Pliki Release, Release.gpg oraz InRelease
Pierwszym krokiem będzie zatem zweryfikowanie danych zawartych w pliku Release przy pomocy
sygnatury przechowywanej w pliku Release.gpg . Plik InRelease różni się od tych dwóch wyżej
tylko tym, że zarówno dane jak i sygnatura są przechowywane w jednym pliku, a nie dwóch. W
zależności od tego z jakim repozytorium mamy do czynienia, weryfikację danych możemy przeprowadzić
w poniższy sposób:
# cd /var/lib/apt/lists/
# gpg --verify ftp.de.debian.org_debian_dists_sid_InRelease
# gpg --verify dl.google.com_linux_chrome_deb_dists_stable_Release.gpg dl.google.com_linux_chrome_deb_dists_stable_Release
Pamiętajmy, że by zweryfikować podpis złożony w pliku, potrzebujemy klucza publicznego osoby, która
podpisała plik. Jeżeli przy weryfikacji otrzymamy informację, że gpg: Good signature from ,
oznacza to, że proces weryfikacji danych w powyższych plikach zakończył się powodzeniem.
Suma kontrolna pliku Packages
Plik Packages zawiera opisy poszczególnych pakietów, które są dostępne w repozytorium. Są też tam
ich sumy kontrolne. Musimy zatem zweryfikować czy plik Packages nie został w żaden sposób
zmieniony. Wyciągamy zatem jego sumy kontrolne (md5, sha1, sha256):
# sed -n "s,main/binary-amd64/Packages$,,p" ftp.de.debian.org_debian_dists_sid_InRelease
585d2dfeeae78e0c6065a6d489c8e36a 38576950
cc0e8217c2c133f8baff38790c0d8b44d5248cd7 38576950
896abb4c2c12db3c18c7b87a87efaeecc9b8cbeb541dae650468549e443a1b5b 38576950
Tworzymy sumy kontrolne pliku Packages , który mamy w cache i porównujemy je z tymi zapisanymi w
pliku, w tym przypadku, InRelease :
# sha256sum ftp.de.debian.org_debian_dists_sid_main_binary-amd64_Packages
896abb4c2c12db3c18c7b87a87efaeecc9b8cbeb541dae650468549e443a1b5b ftp.de.debian.org_debian_dists_sid_main_binary-amd64_Packages
Nie musimy sprawdzać wszystkich sum kontrolnych, wystarczy jedna i jak widzimy wyżej, plik
Packages nie został zmieniony.
Suma kontrolna pakietu
Pozostało nam jeszcze zweryfikowanie sumy kontrolnej samego pakietu .deb . Weźmy dla przykładu
pakiet gajim. Wyciągamy pierw sumę kontrolną tego pakietu z opisu przy pomocy apt-cache :
# apt-cache show gajim | sed -n "s/SHA256: //p"
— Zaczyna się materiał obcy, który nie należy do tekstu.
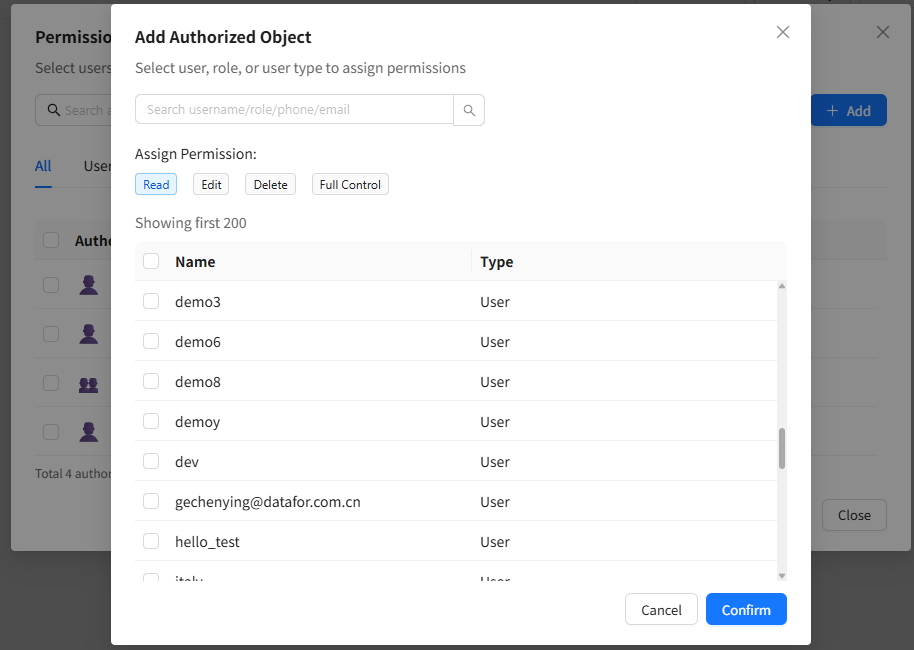Click the Cancel button
The width and height of the screenshot is (914, 650).
[661, 610]
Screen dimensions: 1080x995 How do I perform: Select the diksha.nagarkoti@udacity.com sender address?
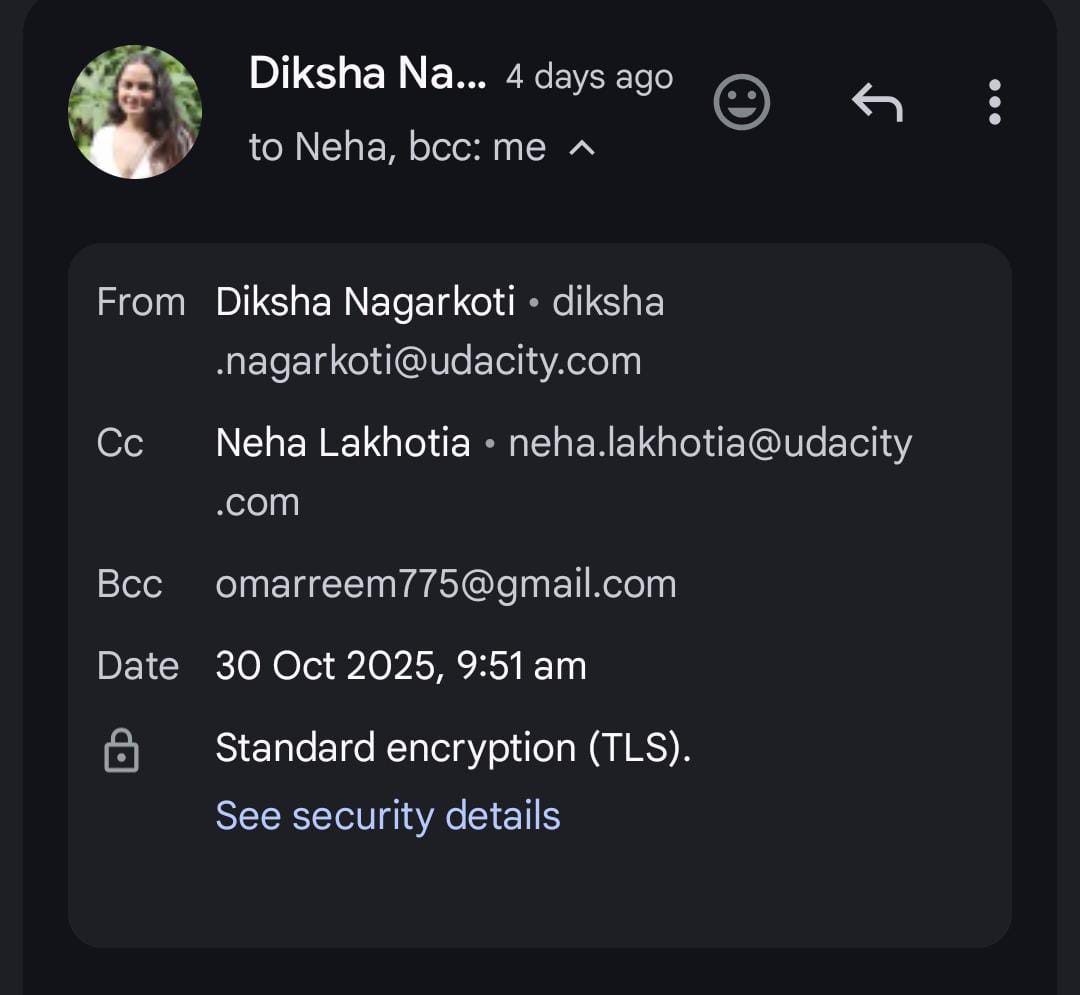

823a3d7b034a6cb4531f8ff790cbc9af18ae66b65be67b9c4e0a2c203142da89
Musimy teraz jeszcze uzyskać sumę kontrolną paczki, która trafiła do cache APT:
# sha256sum /var/cache/apt/archives/gajim_0.16-1_all.deb
823a3d7b034a6cb4531f8ff790cbc9af18ae66b65be67b9c4e0a2c203142da89 /media/Kabi/backup_packages/apt/archives/gajim_0.16-1_all.deb
Sumy się zgadzają zatem możemy mieć pewność, że ten plik trafił do nas w takiej formie w jakiej został wgrany do repozytorium debiana. Mając na uwadze powyższe informacje, weryfikacja pakietu zakończyła się sukcesem.